OS QUATRO BRUXOS III

              Francisco e eu flutuamos sobre aquela linda ilha, realmente maravilhosa, mas também uma prisão eterna, não era fácil quebrar aquela magia antiga sem um conhecimento mais antigo ainda, e eu não conseguia pensar em nada que pudesse ser feito para ajudar aqueles espíritos aprisionados.

              Mas, alguma coisa dentro de meu espírito sabia que Francisco não era um simples espírito, a malícia e a segurança de seu olhar enigmático me davam uma certa paz.

          Francisco girou no ar acima de mim e subiu ainda mais, quase chegando nas nuvens, e então ele parou, abriu seus braços à altura dos ombros e disse-me:

         -Tem ouvido afiado Yamê Aram? -Eu flutuei até ele e respondi-lhe com muita segurança:

         -Sim. Tenho. -E então sons estranhos começaram a soar de todas as partes, fazendo ondas de energia que passavam pelo espírito de Francisco e atravessavam meu corpo como se fosse milhares de espadas, causando-me dores intensas mais que não me machucavam mortalmente, e à cada espada de som, eu sentia sua dor individualmente.

          Fechei meus olhos enquanto era traspassada por todas aquelas espadas de sons. Minha mente parecia está toda embaralhada e não conseguia firma meus pensamentos. Não tive medo, embora a dor fosse imensa.

         No fundo de meus pensamentos a voz de francisco soava longe e muito fraca:

         -Não tenha medo, e isso será rápido. Aquente um pouco mais! -Eu tentava me apegar no dizia sua voz, mas, não conseguia fixar meus pensamento para presta atenção no que ele dizia.

         Não queria perder nada, queria aprender tudo o que ele dizia. Aquilo era fantástico.
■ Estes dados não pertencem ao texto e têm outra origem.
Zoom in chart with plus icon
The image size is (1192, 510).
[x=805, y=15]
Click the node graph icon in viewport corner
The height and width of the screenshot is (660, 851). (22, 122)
Estava doendo muito, mas, os pucos sons que eu conseguia decifrar já faziam-me esquecer aquela dor aguda dos sons que transpassavam-me como espadas afiadas de ambos os lados.

         A voz de Francisco também acalmava e consolava meu espírito. Muita gente pensa que quando estamos em espírito não sente-se nenhuma sensação, quem deras que fosse assim, a sensação se multiplica por milhares de vezes, é necessário se ter muita força e sabedoria para movimentar magias poderosas no mundo espiritual.

         Francisco havia sumido mo meio daqueles sons. Não conseguia mais percebê-lo nem ouvi-lo. Somente a dor aguda das espadas de sons, era que me faziam companhia. Um adormecimento tomou conta de meu espírito tirando-me de meus sentidos. Um silencio enorme tomou conta de tudo dentro de mim. Não havia som nem dor. Nada parecia está acontecendo naquele momento.

         Minha mente rodopiava naquele silencio que havia formado-se dentro de meu espírito. Então, a voz de Francisco acordou-me daquele silencio.

         -Acorde, menina, já está na ora de você entender o que ouviu. Não deixe esse silencio te anular, lembre-se da dor! -Então a última espada de som traspassou meu espírito como uma agulhada muito dolorida e muito profunda.

         Abri meus olhos e tudo estava deferente. A água envolta daquela lagoa estava viva e movia-se livremente. A mata que cobria aquele solo da ilha também estava viva, e seus ramos e galhos balavam falando coisas que somente elas mesmas entendiam.

         Eu podia ouvir tudo o que falavam e compreendia como se fosse um deles. Então, Francisco apareceu descendo do alto dos céus, todo vestido de dourado e azul. Sua aparência havia mudado e tornado-se reluzente como águas de um oceano muito azul. Seus olhos haviam tornado-se como de fogo, somente sua voz era a mesma, quase nem o reconheci.

         -É assim que sou de verdade. Mas, minha aparência na ilha é daquela forma mortal como você viu. Aqui é onde eu escondo-me dos quatros bruxos. Eles nunca viram nem ouviram o que eu mostrei a você. Essa é minha aparência divina. Mas, fica agora guardada em meus sons, que são o meu oceano oculto. Onde mantenho protegida minha sabedoria para não cair em mãos indignas. A dor que sentiste é a dor que sinto o tempo todo para que meu segredo permaneça intacto e inviolado. Selei minha sabedoria para ficasse protegida deles. Por isso, fico preso, pois não darei esse conhecimento a eles, e se o tivesse dado, já estaria livre, mas, a merce deles.